= Source data =
==================================================

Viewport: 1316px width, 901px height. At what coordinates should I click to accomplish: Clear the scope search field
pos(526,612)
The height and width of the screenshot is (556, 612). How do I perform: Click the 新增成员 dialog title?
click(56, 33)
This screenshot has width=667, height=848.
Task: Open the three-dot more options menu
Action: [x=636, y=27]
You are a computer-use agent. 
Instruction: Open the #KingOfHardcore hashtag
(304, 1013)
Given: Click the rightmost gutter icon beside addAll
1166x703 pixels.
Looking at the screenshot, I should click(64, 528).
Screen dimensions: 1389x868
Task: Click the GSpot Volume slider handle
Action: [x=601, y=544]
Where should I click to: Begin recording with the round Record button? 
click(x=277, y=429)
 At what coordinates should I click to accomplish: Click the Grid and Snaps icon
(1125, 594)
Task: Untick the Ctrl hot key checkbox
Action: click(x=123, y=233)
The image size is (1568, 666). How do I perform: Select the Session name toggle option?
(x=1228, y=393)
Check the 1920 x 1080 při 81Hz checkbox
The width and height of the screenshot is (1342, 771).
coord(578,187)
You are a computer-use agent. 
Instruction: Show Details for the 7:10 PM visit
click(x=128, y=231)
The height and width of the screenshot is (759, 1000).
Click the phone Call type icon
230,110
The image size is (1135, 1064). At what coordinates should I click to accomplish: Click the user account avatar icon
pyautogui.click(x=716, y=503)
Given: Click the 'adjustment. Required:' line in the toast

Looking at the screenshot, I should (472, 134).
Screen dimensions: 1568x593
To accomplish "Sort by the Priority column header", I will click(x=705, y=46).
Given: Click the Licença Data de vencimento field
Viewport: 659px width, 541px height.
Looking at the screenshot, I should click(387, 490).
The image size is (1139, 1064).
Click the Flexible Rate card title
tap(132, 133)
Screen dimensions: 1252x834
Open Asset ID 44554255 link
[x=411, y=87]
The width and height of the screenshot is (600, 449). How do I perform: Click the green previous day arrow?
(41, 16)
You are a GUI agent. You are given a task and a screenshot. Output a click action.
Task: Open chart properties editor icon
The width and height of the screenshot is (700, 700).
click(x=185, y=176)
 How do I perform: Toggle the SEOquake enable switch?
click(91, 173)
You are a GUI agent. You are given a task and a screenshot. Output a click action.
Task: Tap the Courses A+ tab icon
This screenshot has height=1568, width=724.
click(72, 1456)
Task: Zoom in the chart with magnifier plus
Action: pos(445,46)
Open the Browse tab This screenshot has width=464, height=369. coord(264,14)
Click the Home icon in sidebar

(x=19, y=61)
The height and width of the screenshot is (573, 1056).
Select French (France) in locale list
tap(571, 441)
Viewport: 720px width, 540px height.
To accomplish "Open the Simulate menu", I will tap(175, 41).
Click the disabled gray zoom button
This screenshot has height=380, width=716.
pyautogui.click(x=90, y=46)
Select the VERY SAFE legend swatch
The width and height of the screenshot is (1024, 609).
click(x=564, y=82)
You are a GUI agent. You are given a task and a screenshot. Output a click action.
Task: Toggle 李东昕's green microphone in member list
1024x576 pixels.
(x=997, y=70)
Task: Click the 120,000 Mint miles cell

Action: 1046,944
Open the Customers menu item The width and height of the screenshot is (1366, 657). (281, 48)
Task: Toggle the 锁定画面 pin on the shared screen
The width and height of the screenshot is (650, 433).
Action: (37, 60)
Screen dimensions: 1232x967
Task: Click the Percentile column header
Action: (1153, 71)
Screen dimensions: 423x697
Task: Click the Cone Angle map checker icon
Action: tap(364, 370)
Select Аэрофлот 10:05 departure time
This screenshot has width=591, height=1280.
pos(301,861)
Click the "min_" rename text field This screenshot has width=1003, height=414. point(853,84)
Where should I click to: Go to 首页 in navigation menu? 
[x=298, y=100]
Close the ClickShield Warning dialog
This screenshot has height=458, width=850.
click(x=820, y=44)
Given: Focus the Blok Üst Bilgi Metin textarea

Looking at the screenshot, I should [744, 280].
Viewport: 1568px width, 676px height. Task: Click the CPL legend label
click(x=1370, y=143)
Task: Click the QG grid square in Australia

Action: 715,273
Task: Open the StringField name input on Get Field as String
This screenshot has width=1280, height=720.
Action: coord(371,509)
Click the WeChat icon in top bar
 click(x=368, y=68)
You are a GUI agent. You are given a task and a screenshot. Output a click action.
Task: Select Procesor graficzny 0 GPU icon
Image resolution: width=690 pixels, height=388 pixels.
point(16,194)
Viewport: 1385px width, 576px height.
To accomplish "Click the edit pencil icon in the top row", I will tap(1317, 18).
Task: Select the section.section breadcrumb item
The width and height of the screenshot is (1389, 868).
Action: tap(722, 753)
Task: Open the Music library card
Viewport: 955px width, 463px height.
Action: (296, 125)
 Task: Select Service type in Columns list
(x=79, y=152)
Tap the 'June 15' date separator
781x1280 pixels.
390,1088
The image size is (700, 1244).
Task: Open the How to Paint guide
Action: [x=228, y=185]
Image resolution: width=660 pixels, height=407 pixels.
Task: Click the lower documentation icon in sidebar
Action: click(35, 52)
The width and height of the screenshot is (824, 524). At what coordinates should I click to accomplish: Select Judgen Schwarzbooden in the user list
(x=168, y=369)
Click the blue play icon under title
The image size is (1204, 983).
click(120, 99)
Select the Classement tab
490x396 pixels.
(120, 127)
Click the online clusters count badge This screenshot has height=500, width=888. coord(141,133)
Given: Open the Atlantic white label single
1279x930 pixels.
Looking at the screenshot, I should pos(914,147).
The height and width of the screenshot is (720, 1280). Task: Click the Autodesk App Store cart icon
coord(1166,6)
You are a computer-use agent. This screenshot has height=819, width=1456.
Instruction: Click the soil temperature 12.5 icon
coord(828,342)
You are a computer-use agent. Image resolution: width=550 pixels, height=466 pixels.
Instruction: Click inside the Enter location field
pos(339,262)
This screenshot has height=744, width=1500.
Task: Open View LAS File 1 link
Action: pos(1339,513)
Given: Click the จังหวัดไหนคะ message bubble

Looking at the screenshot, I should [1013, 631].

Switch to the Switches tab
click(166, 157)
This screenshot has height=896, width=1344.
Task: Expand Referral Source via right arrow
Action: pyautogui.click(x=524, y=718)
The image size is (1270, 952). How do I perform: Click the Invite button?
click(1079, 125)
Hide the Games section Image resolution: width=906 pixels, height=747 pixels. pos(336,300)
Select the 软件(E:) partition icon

==================================================

List the lines of the material in which the word "section" occurs.

= Expected output =
Task: Select the section.section breadcrumb item
Hide the Games section Image resolution: width=906 pixels, height=747 pixels. pos(336,300)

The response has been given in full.